- _Available records_:
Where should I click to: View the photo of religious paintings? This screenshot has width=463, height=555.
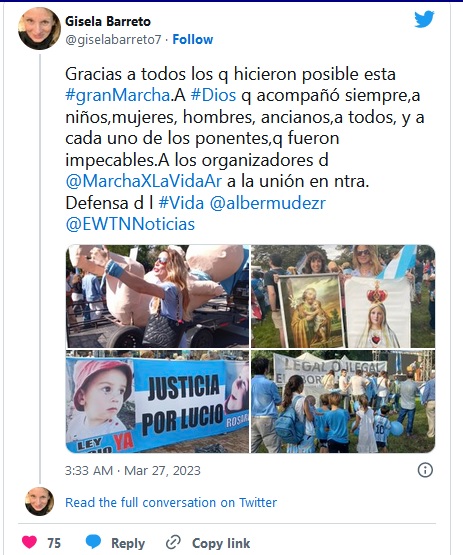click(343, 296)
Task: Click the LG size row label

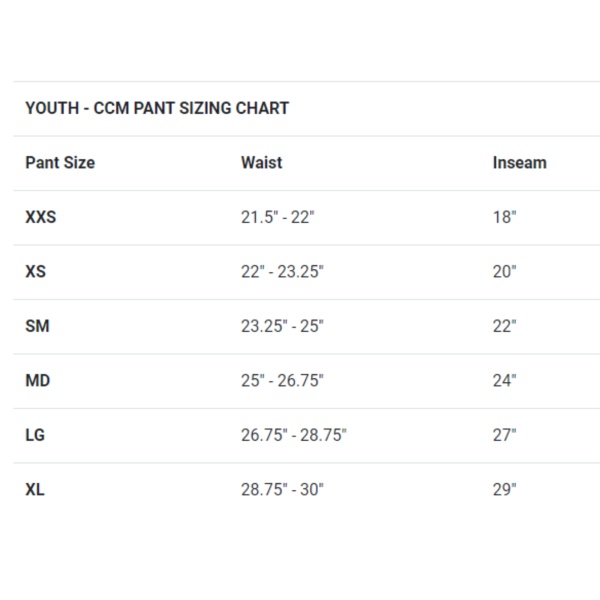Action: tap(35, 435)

* * *

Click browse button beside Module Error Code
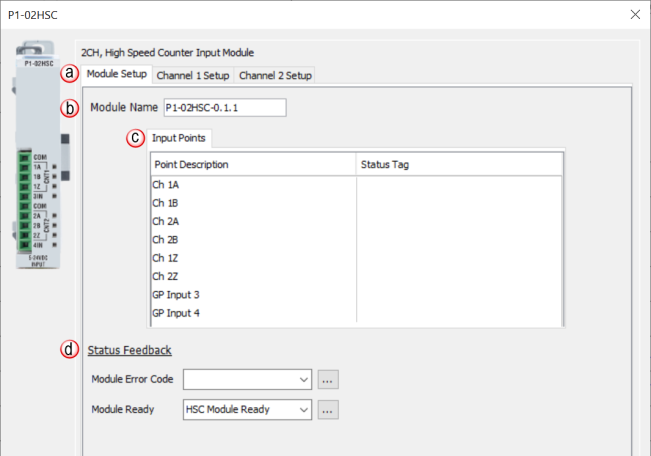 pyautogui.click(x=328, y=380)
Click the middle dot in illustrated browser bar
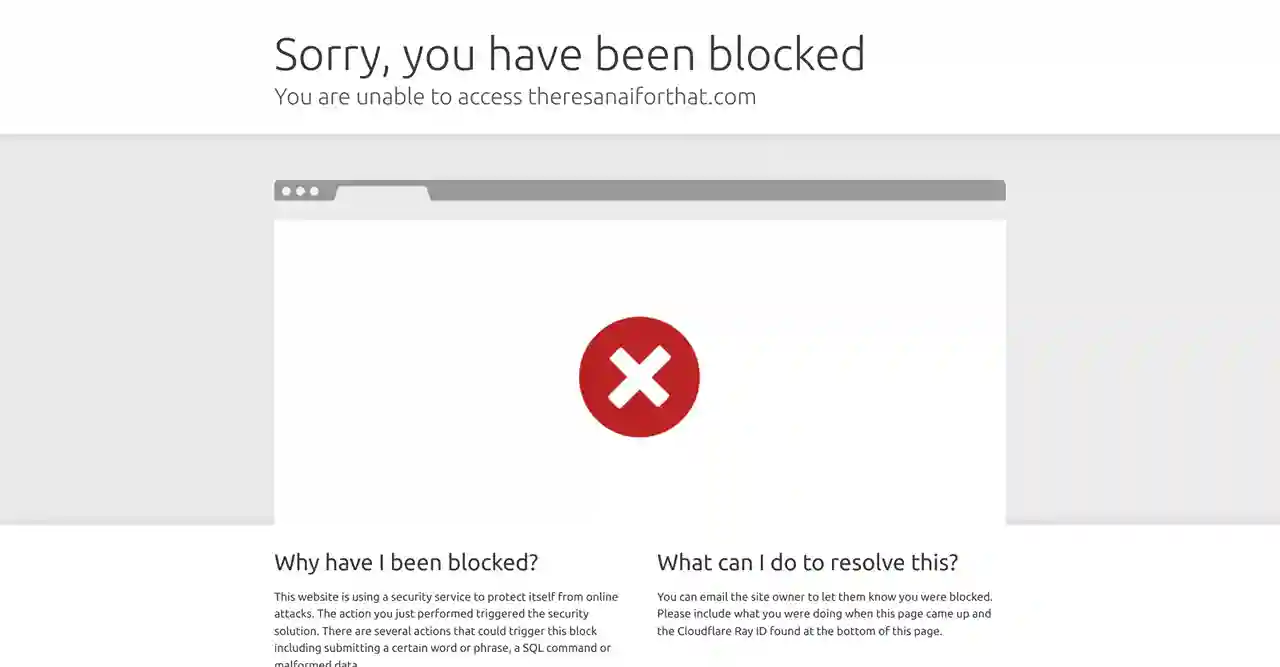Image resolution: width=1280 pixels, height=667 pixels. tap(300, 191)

- _Your instructions_:
Copy the lines of the records from the one holding "Where should I" through the one holding "Action: tap(35, 435)", both included, switching "religious paintings" for "mountain landscapes" and changing nothing else. Give only those lines, and omit the pictures.

- _Output for this task_:
Where should I click to: View the photo of mountain landscapes? This screenshot has width=463, height=555.
click(343, 296)
Task: Click the LG size row label

Action: tap(35, 435)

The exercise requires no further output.